- **Input**:
──────

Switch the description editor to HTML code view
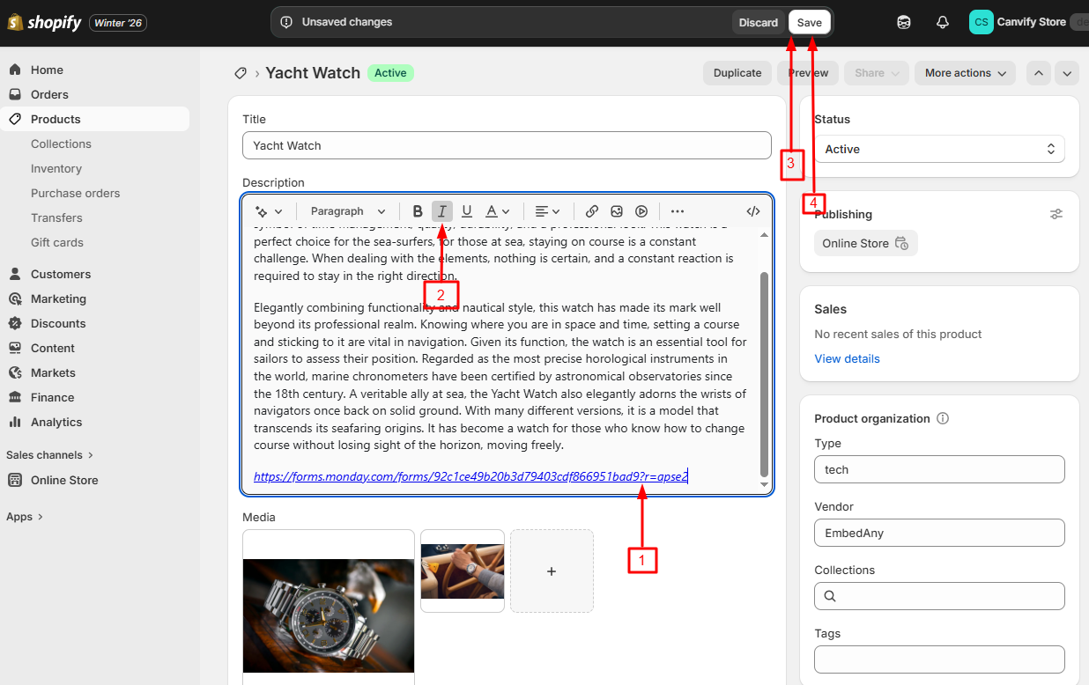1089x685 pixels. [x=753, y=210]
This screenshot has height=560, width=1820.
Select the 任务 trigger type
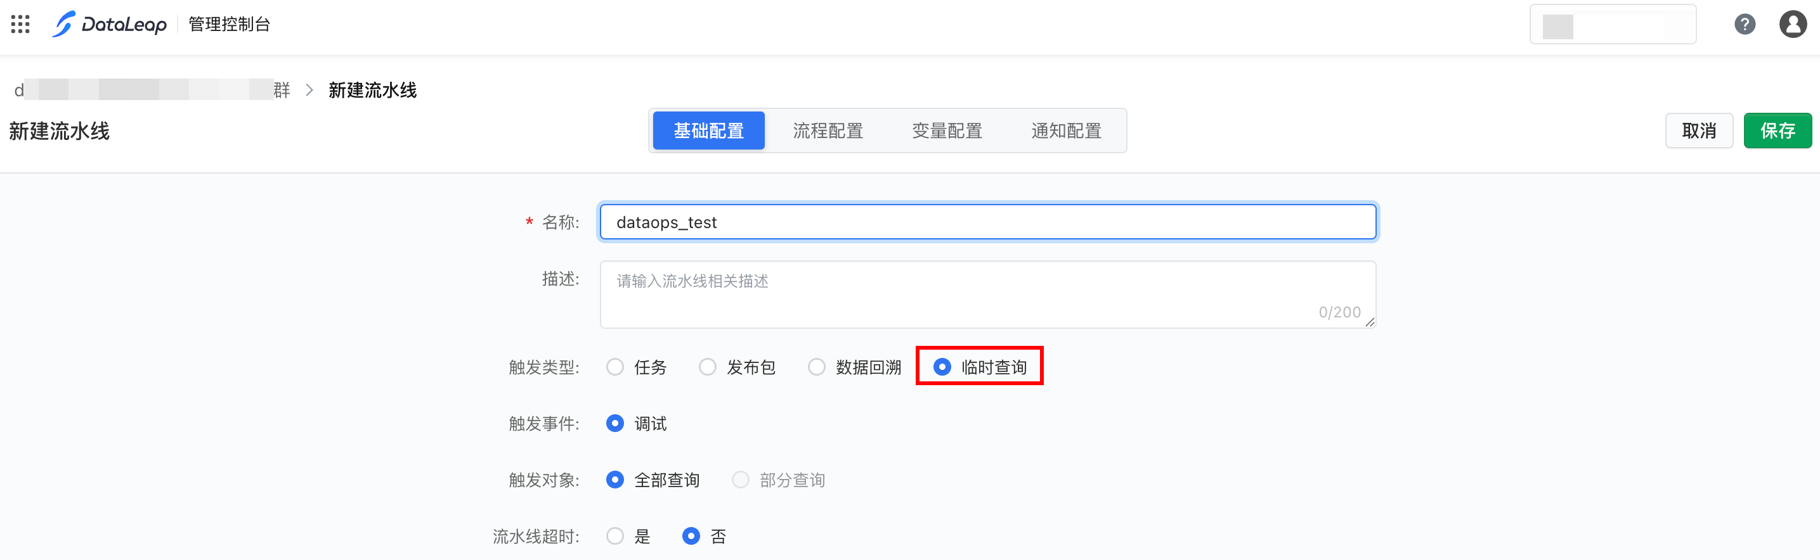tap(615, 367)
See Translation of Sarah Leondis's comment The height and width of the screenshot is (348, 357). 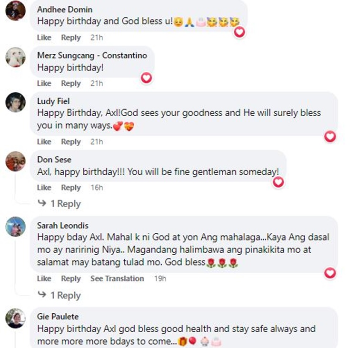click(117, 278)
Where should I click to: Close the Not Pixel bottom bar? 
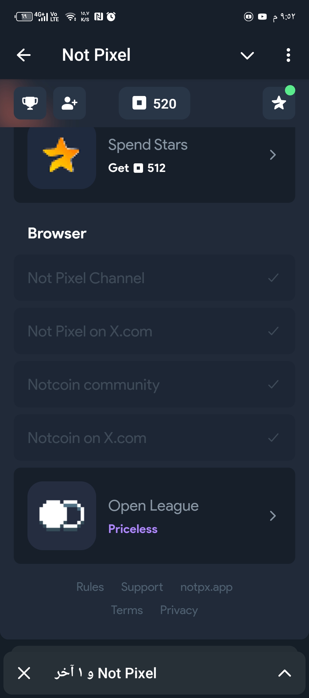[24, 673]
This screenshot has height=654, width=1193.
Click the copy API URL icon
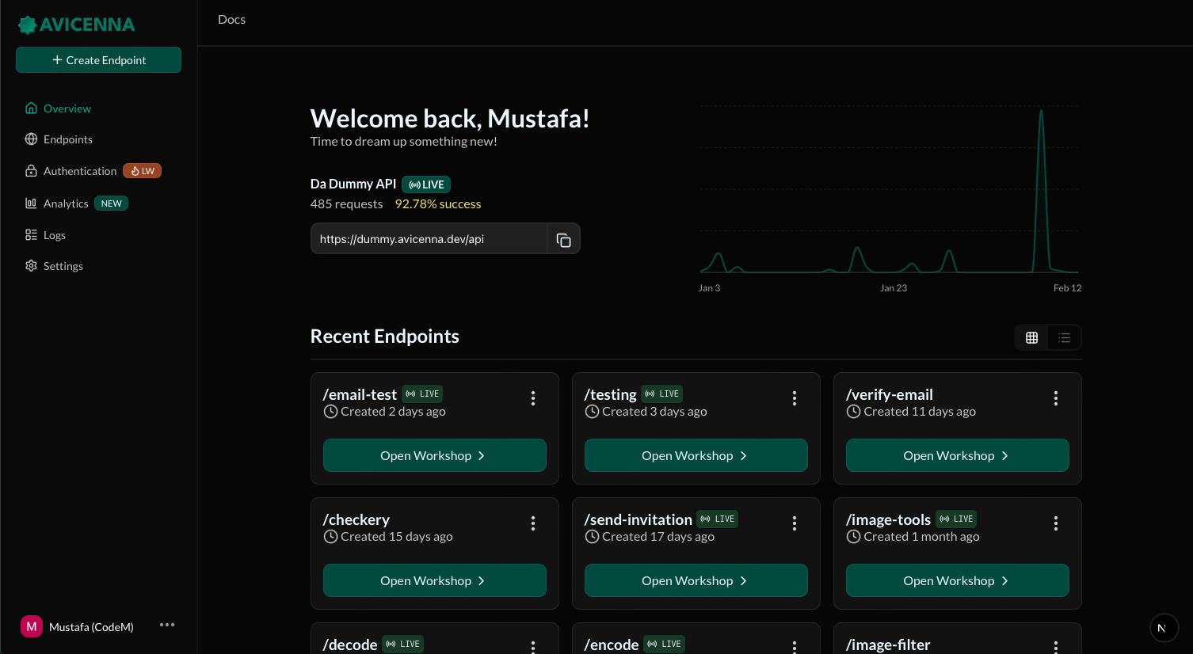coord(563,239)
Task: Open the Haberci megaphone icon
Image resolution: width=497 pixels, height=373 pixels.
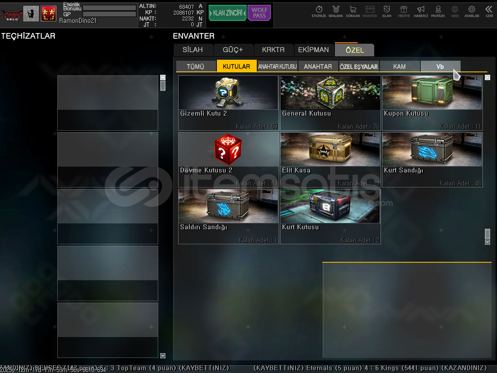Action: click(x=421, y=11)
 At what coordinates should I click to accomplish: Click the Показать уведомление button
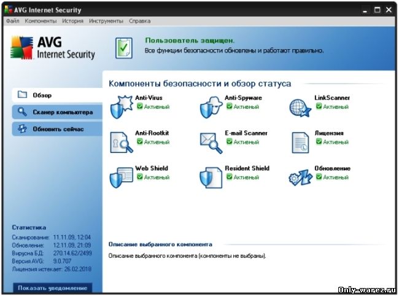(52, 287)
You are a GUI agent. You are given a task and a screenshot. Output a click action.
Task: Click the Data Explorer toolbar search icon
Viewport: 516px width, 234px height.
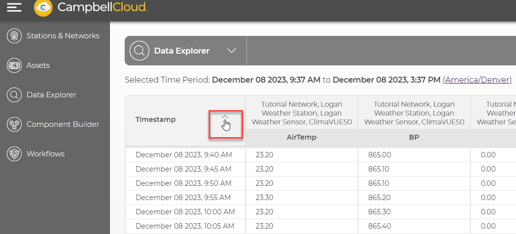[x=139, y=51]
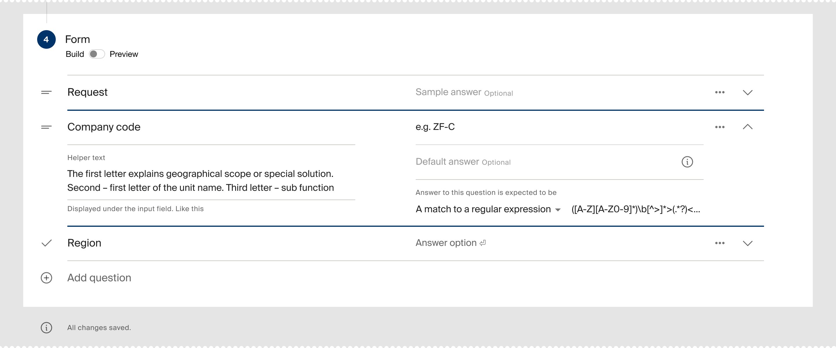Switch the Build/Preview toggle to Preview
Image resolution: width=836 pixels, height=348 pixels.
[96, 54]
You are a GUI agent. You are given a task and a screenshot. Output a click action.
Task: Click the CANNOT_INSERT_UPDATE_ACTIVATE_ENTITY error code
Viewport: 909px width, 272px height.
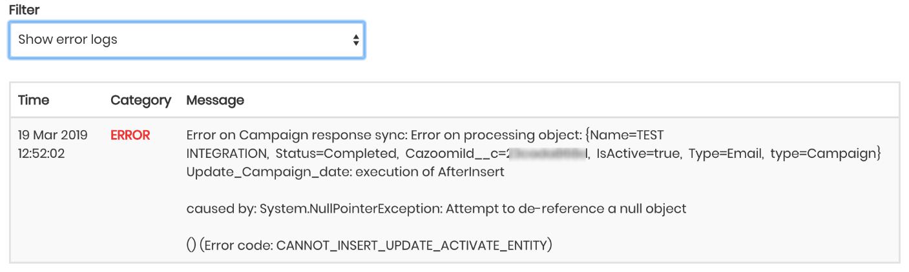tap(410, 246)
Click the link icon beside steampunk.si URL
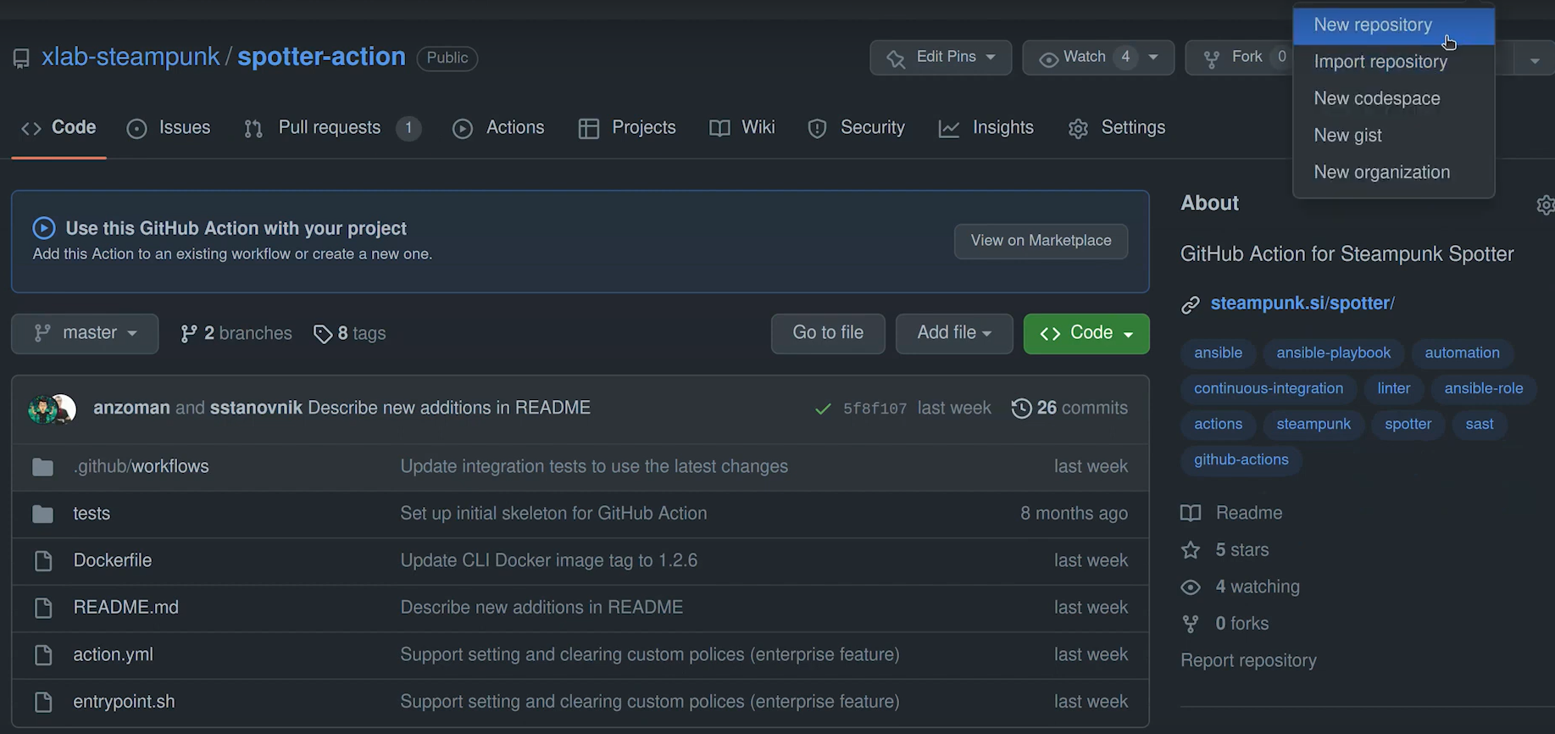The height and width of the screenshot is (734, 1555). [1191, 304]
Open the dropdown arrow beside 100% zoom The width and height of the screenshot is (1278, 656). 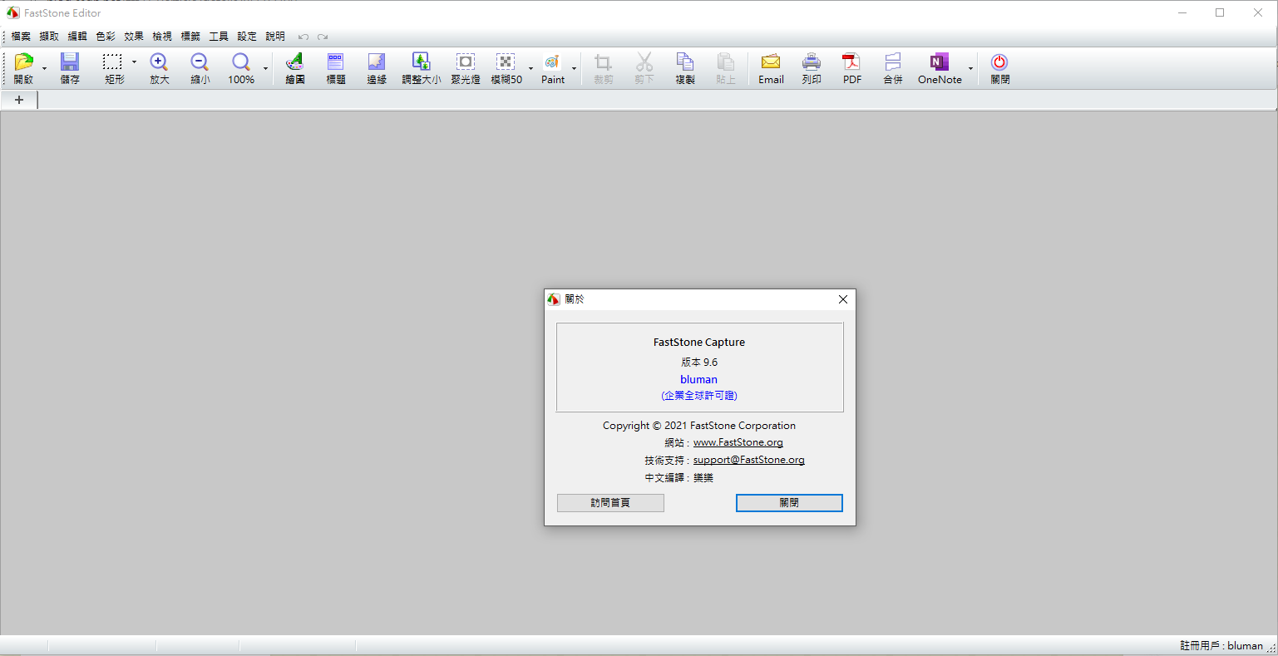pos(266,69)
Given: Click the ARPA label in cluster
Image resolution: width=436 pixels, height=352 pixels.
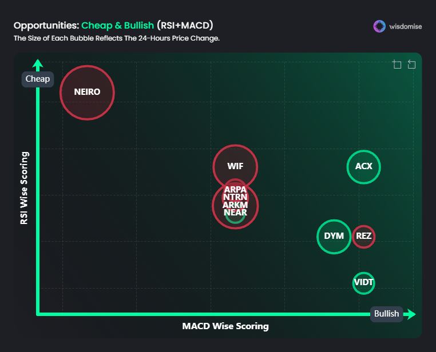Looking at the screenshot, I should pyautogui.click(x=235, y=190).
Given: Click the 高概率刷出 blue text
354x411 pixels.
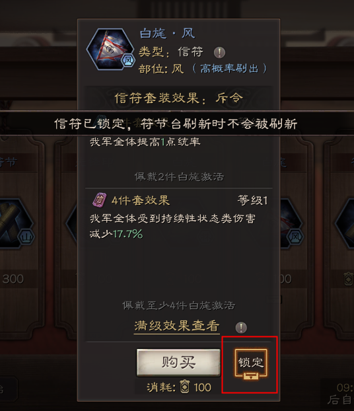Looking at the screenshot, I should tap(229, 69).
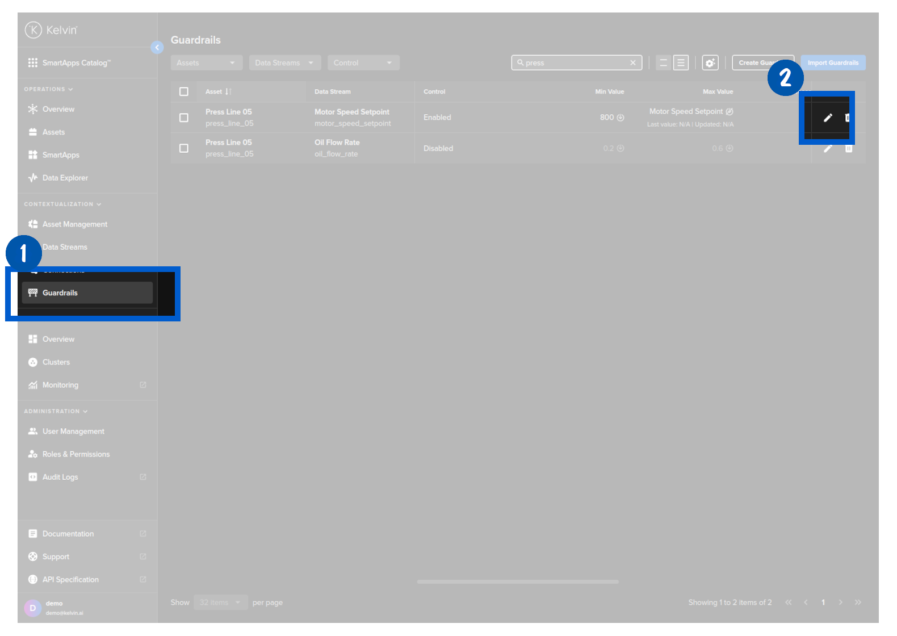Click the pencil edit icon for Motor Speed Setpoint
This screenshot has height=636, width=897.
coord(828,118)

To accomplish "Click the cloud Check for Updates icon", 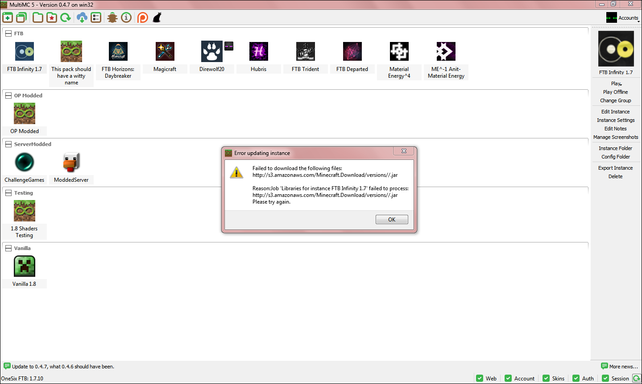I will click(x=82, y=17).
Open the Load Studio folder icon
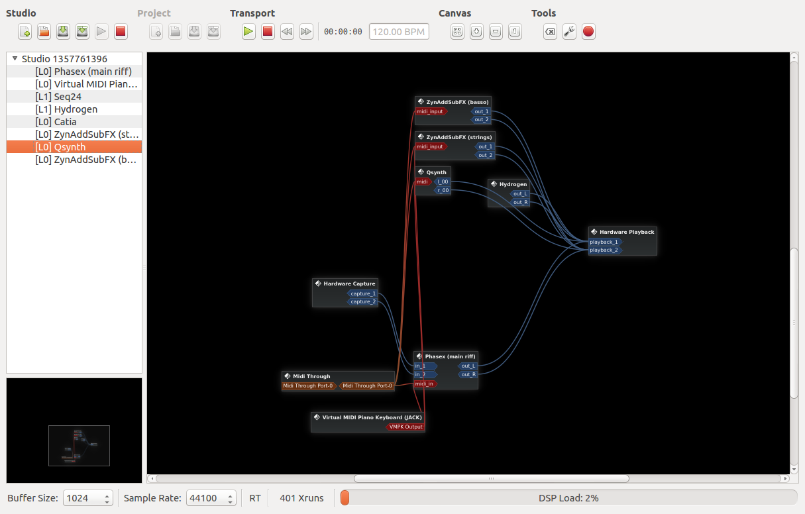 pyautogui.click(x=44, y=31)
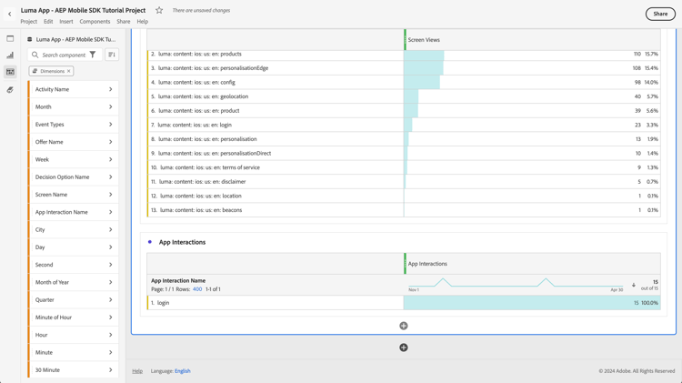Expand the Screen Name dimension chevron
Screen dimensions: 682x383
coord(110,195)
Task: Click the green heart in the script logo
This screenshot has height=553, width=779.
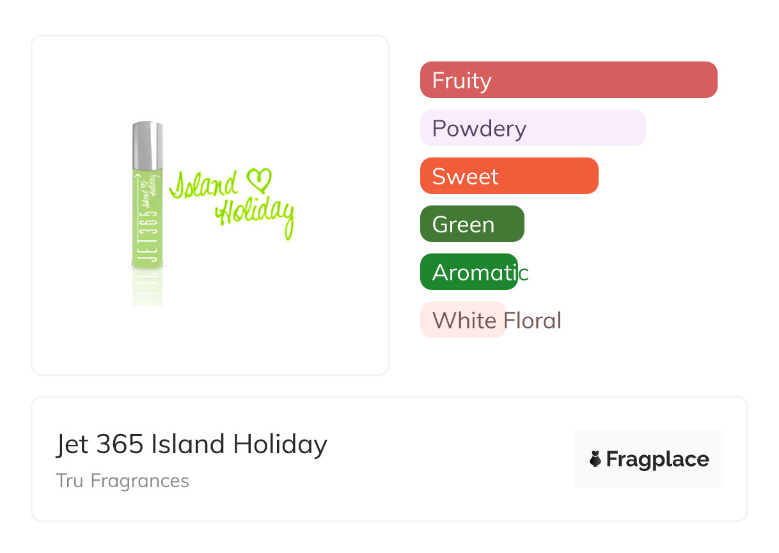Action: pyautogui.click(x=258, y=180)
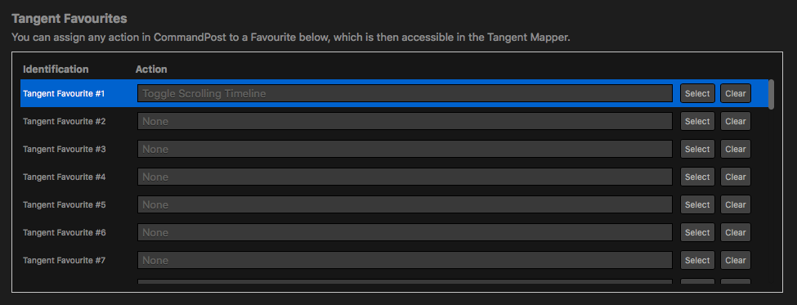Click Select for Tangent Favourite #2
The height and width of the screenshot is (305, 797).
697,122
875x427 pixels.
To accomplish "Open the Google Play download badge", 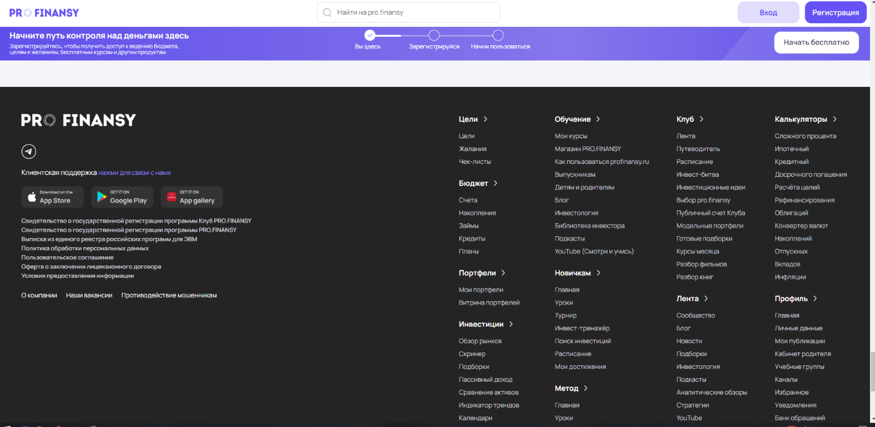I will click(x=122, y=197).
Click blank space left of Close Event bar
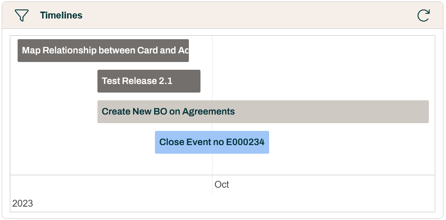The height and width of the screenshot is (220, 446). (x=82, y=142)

──────

- **Assigned task**:
All that is wanted is the lines above between the one containing "Image resolution: width=436" and the one containing "Given: Click the 高概率刷出 blue text", inclusive, restated word for word, with pictures omitted.

- **Exercise result**:
Image resolution: width=436 pixels, height=352 pixels.
Looking at the screenshot, I should pyautogui.click(x=235, y=190).
Given: Click the 高概率刷出 blue text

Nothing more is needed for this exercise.